==== Task data ====

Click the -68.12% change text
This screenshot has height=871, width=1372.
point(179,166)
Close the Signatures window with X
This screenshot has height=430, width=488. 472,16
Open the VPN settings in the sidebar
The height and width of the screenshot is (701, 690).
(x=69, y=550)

====

→ **Exercise objective**: Print each of the records above verbatim, line for line, with no alterations.

→ **Response to this task**:
Click the -68.12% change text
This screenshot has height=871, width=1372.
point(179,166)
Close the Signatures window with X
This screenshot has height=430, width=488. 472,16
Open the VPN settings in the sidebar
The height and width of the screenshot is (701, 690).
(x=69, y=550)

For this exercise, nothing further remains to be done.